#### Records for this task ####

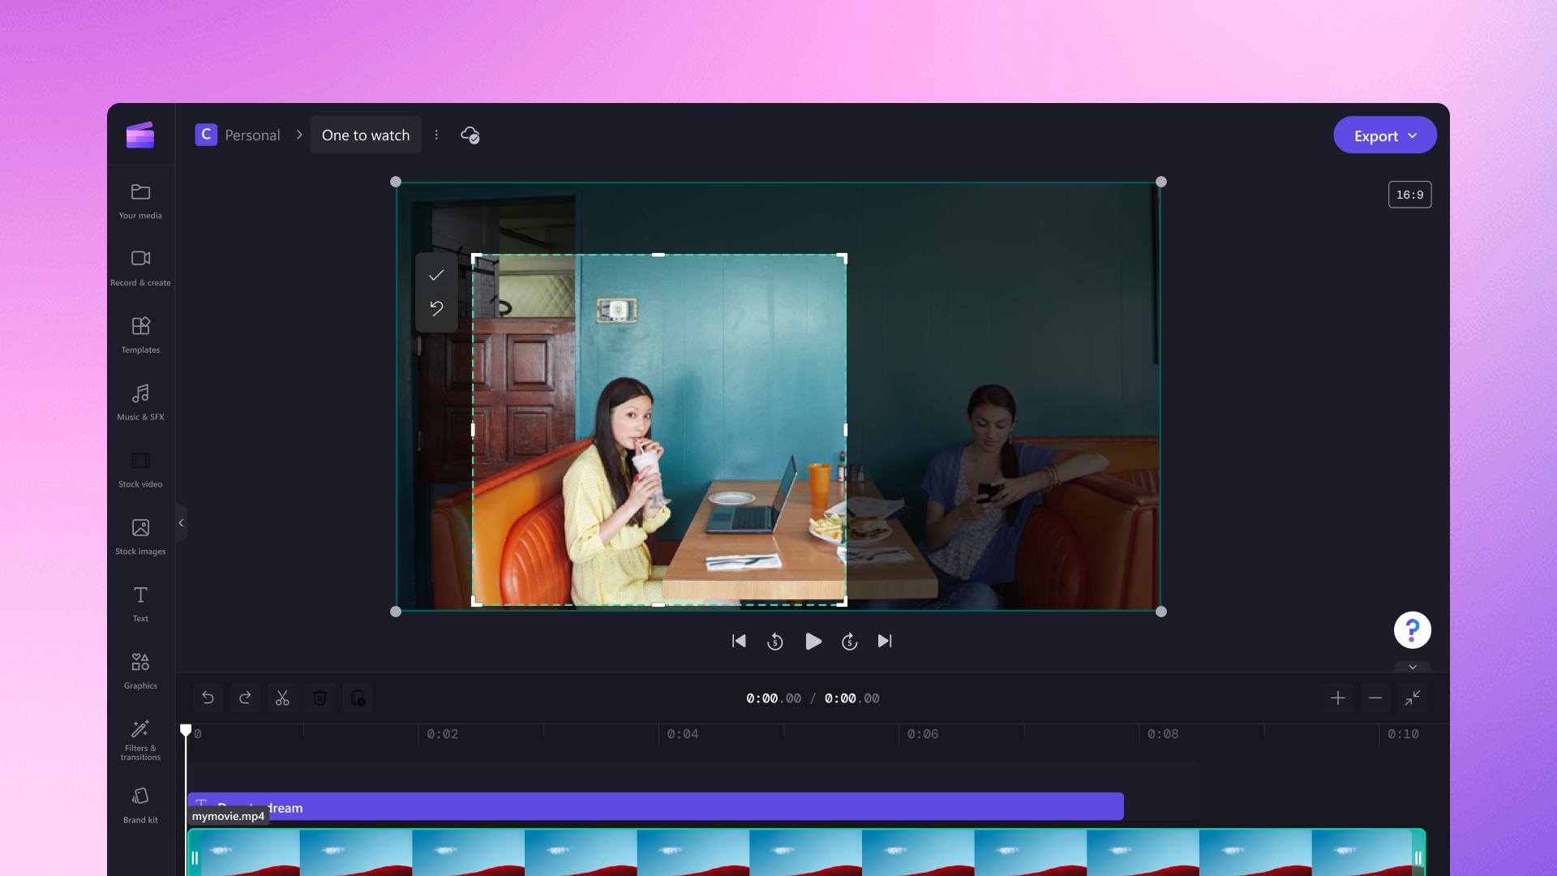Screen dimensions: 1557x876
Task: Select Personal workspace breadcrumb
Action: pyautogui.click(x=251, y=135)
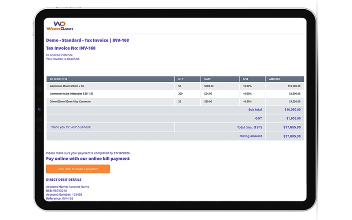Click the RATE column header
Screen dimensions: 352x220
pyautogui.click(x=207, y=79)
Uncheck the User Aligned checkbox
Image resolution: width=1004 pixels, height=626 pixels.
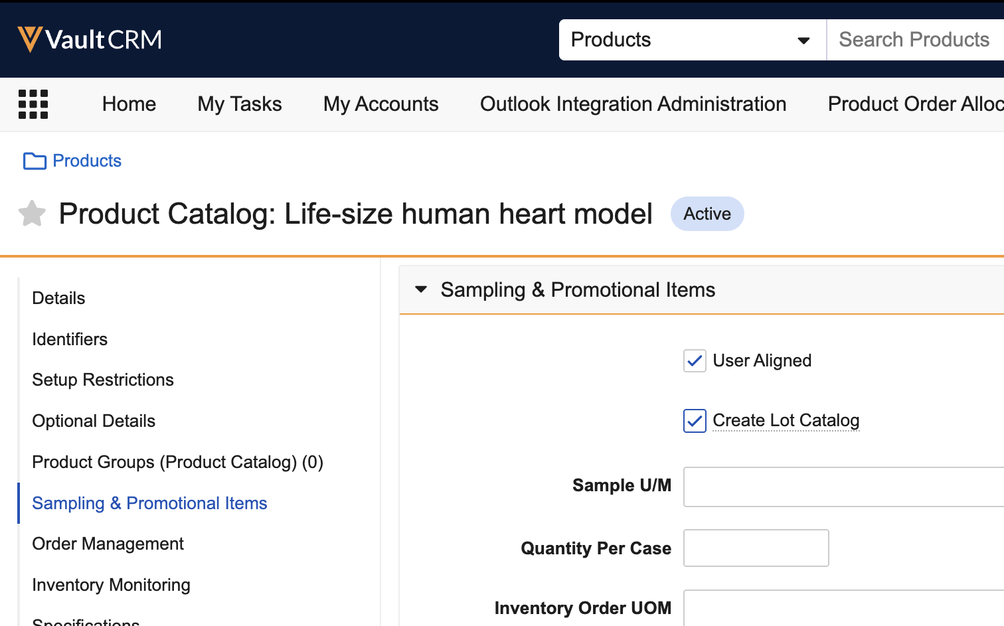click(x=695, y=360)
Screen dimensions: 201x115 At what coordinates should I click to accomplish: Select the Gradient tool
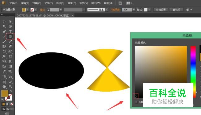[x=11, y=66]
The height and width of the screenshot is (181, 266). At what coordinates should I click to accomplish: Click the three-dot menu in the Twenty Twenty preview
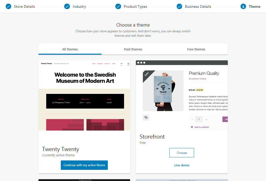coord(122,64)
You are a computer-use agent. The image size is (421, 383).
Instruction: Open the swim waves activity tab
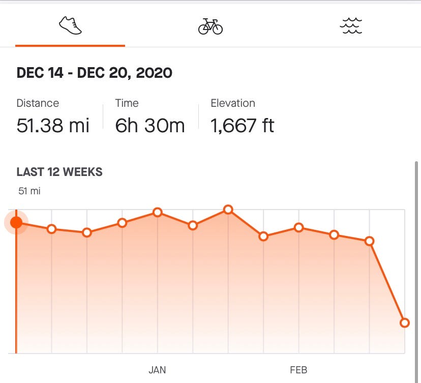[351, 26]
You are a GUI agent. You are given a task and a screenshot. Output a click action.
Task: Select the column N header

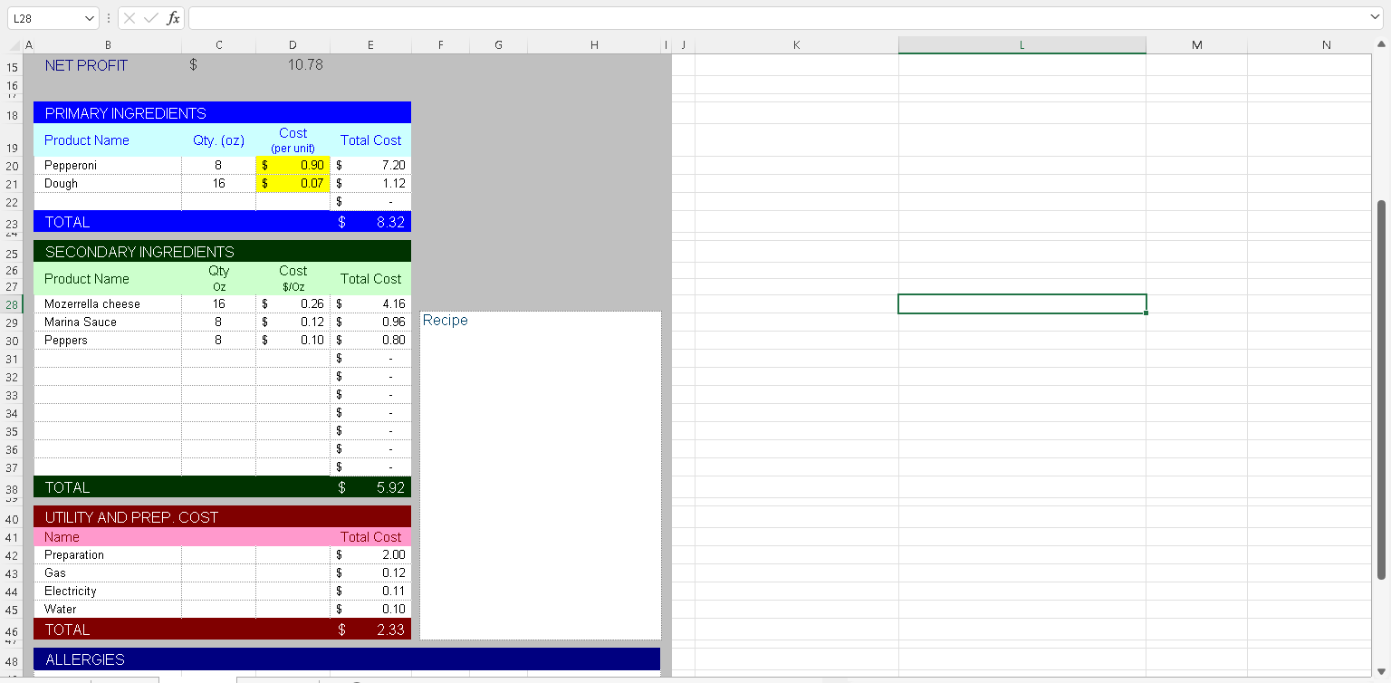click(x=1325, y=44)
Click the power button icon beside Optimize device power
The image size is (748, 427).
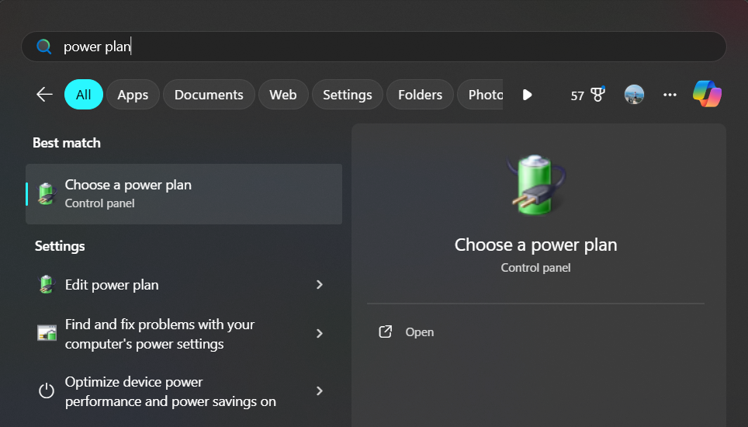click(47, 391)
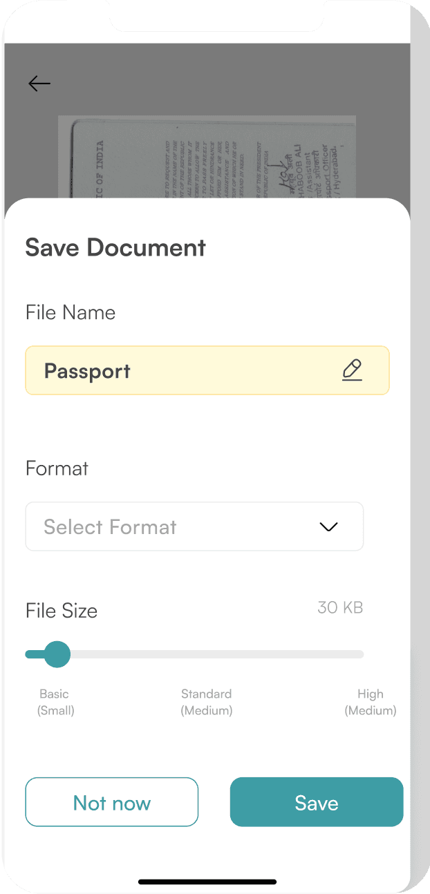
Task: Choose the High (Medium) size label
Action: point(371,702)

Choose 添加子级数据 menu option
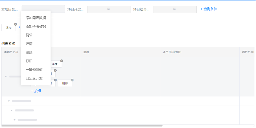[36, 27]
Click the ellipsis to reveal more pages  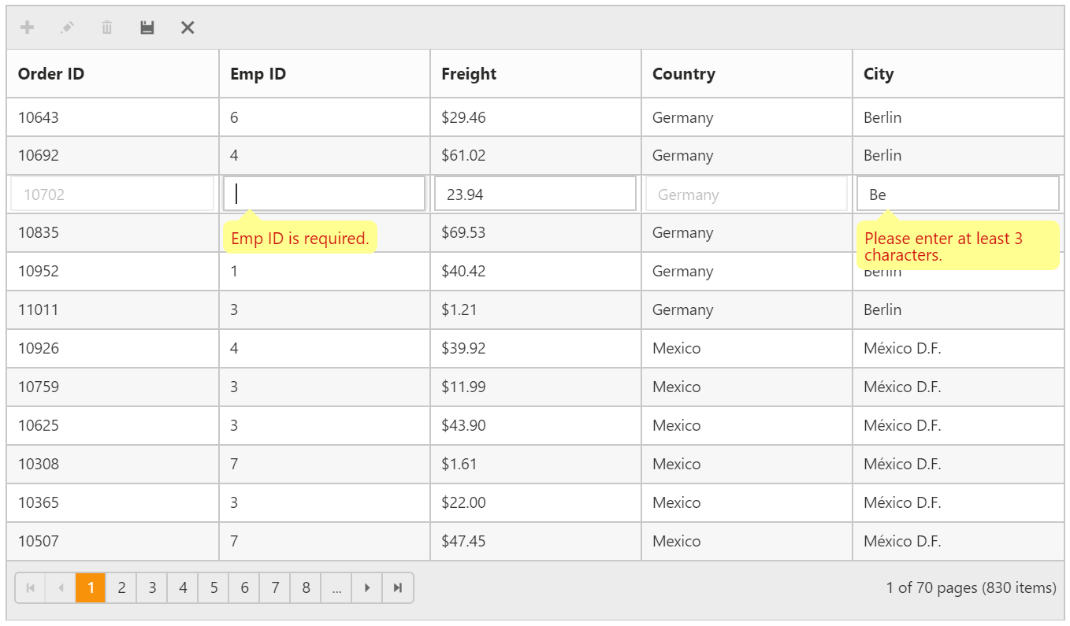click(x=336, y=587)
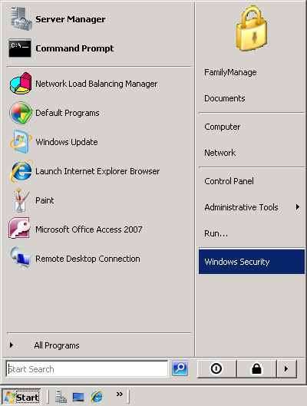Open Control Panel
Image resolution: width=307 pixels, height=406 pixels.
coord(252,181)
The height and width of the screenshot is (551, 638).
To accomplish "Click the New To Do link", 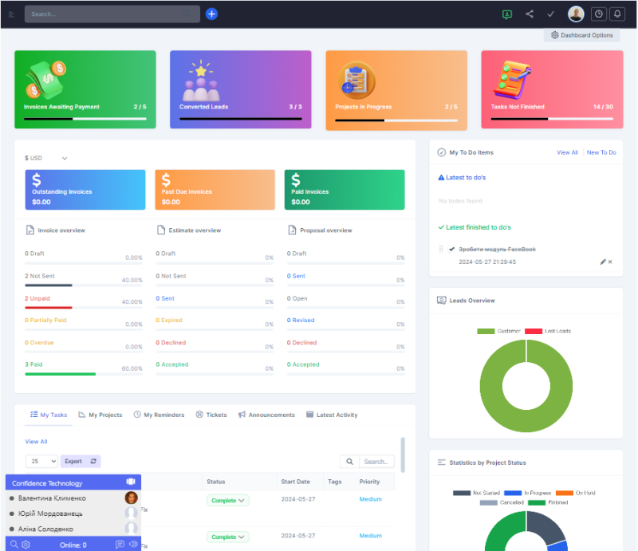I will point(601,152).
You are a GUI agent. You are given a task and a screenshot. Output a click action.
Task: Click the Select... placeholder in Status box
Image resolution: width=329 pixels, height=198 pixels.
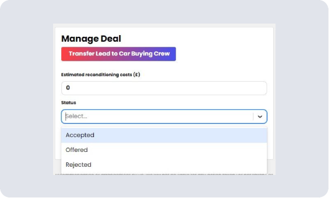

####

- [Work required]: Please pull out every line in the rows above that contains the word "pixels".

- [Solution for this problem]:
Image resolution: width=1004 pixels, height=626 pixels.
Image resolution: width=307 pixels, height=406 pixels.
Image resolution: width=329 pixels, height=198 pixels.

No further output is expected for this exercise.